North American Neuromodulation Society is a scientific organization that serves to promote and advance neuromodulation as a treatment for various diseases.

History
NANS was founded in 1994 as the American Neuromodulation Society.  It was renamed the North American Neuromodulation Society in 1999.

American Neuromodulation Society
The American Neuromodulation Society was the brain-child of Ballard Wright, MD and Barry N. Strauss, MD.  Dr. Wright was largely responsible for incorporating and establishing ANS as a non-profit organization in the United States.  In the early days, with Dr. Wright volunteering to be the initial Executive Director, the society offices operated through his offices in Lexington, Kentucky. The organization briefly changed its acronym to ANmS to avoid confusion because a company previously named Neuromed adopted the ANS acronym.

Today
Now based in Chicago, NANS developed out of the American Neuromodulation Society and has evolved into a national organization whose membership has grown to more than 800 members, signifying growing interest in this specialty. The majority of these members are working in pain-related disciplines, although members in areas such as epilepsy, urinary incontinence, angina, and movement disorders are also represented. Medical specialties represented in the membership include anesthesiology, neurosurgery, neurology, PM&R, gastroenterology, urology and basic science. In addition, NANS has taken active part in opening forums for presenting the work of those who deal with functional electrical stimulation for patients with tetraplegia (quadriplegia) and paraplegia or paralysis due to brain injury and stroke. Approximately 800-1000 participants attended the annual scientific meeting at the Wynn Las Vegas.

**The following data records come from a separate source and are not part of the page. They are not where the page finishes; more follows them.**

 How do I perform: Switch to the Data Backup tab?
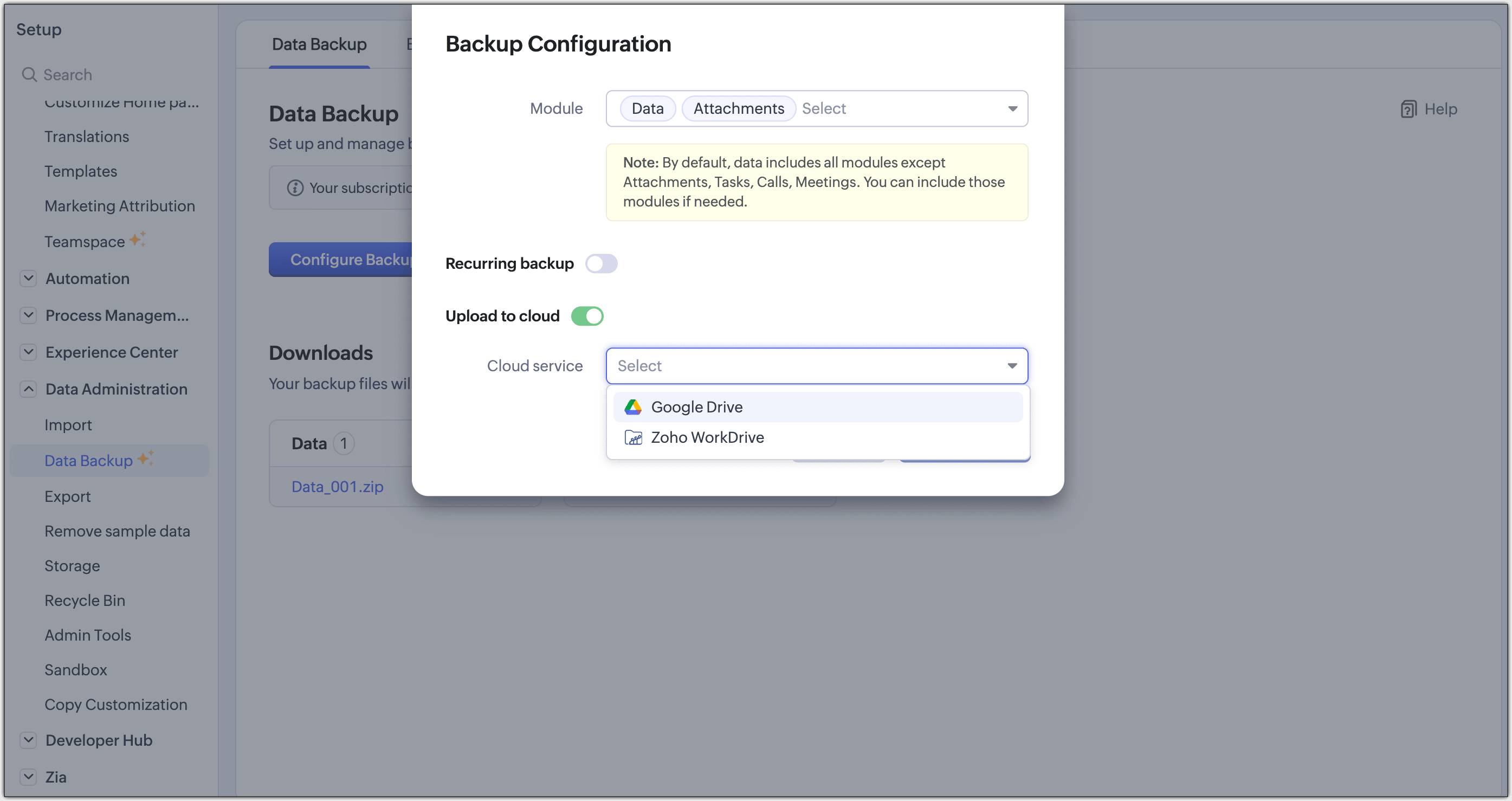pyautogui.click(x=319, y=44)
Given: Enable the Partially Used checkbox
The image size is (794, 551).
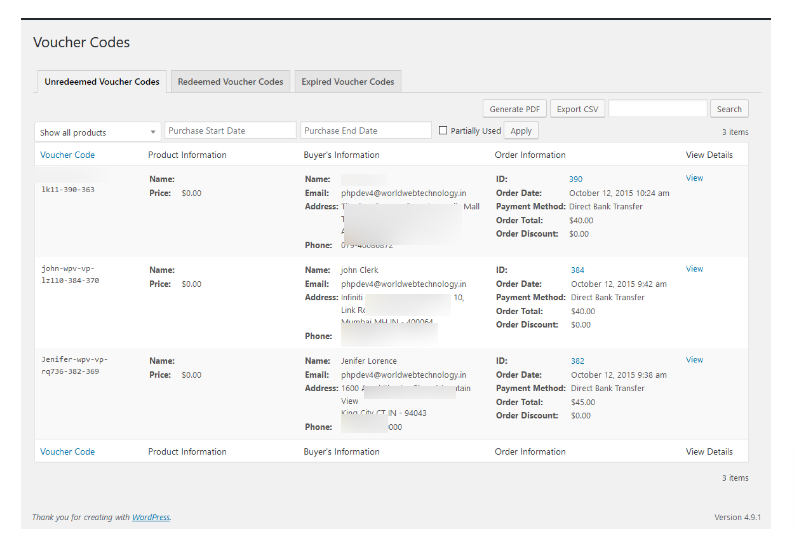Looking at the screenshot, I should coord(443,131).
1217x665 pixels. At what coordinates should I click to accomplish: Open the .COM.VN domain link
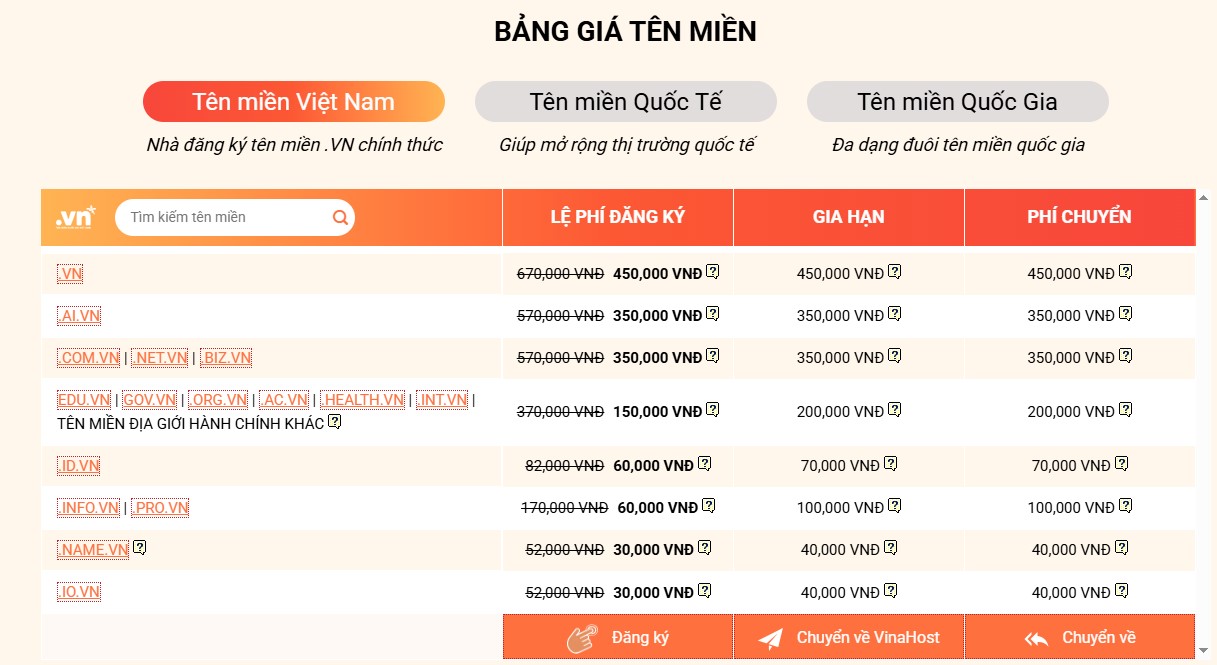pyautogui.click(x=89, y=357)
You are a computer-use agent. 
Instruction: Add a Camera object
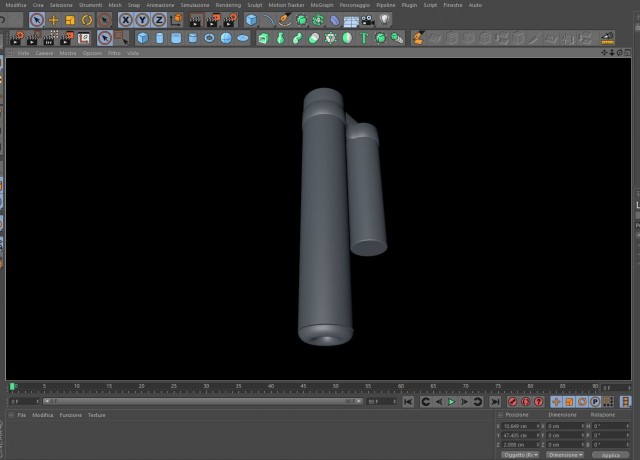tap(368, 20)
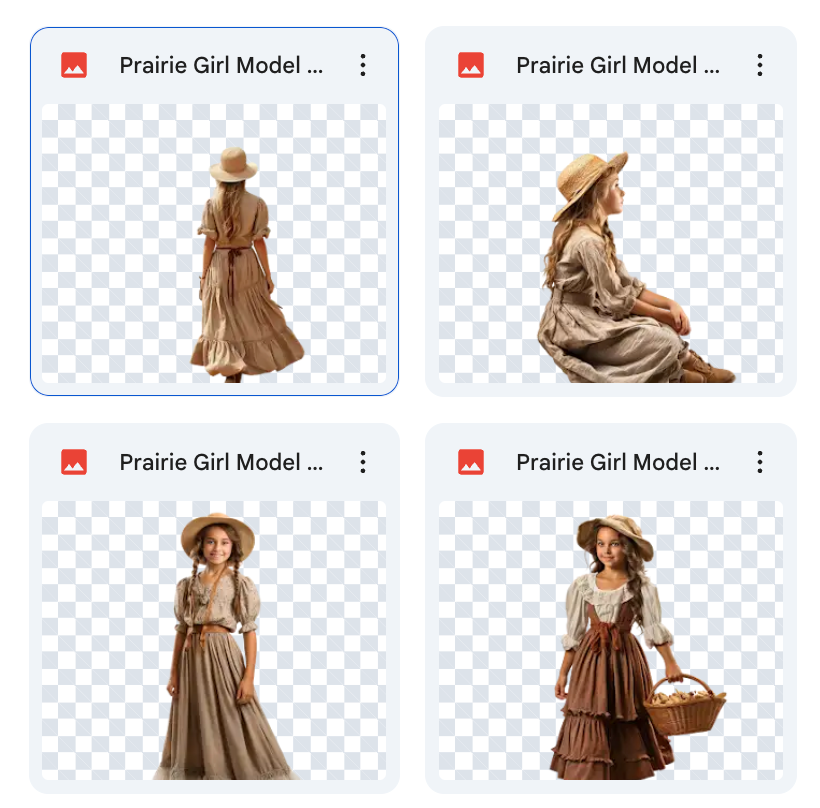Image resolution: width=820 pixels, height=808 pixels.
Task: Click image file icon on seated girl card
Action: tap(471, 66)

The official journal of NANS' parent organization the International Neuromodulation Society and its chapters is Neuromodulation: Technology at the Neural Interface. Published eight times per year, the journal is MEDLINE-indexed.

Presidents
 1994–1998: Michael Stanton-Hicks
 1998–2001: John C. Oakley
 2001–2002: Sam Hassenbusch
 2002–2003: Peter Staats
 2003–2005: Richard B. North
 2005–2007: Joshua Prager  
 2007–2009: Jaimie Henderson
 2009–2011: Robert Foreman
 2011–2013: Dr. Ali Rezai
 2013–2015: David Kloth
 2015–2017: Ashwini Sharan
 2017–Present: Todd Sitzman

Relationship with International Neuromodulation Society
International Neuromodulation Society (INS) was founded in 1992, to sensitize the international medical community to the concept of neuromodulation as an emerging multidisciplinary field. The American Neuromodulation Society independently formed in 1994 and later joined the International Neuromodulation Society as its North American Chapter.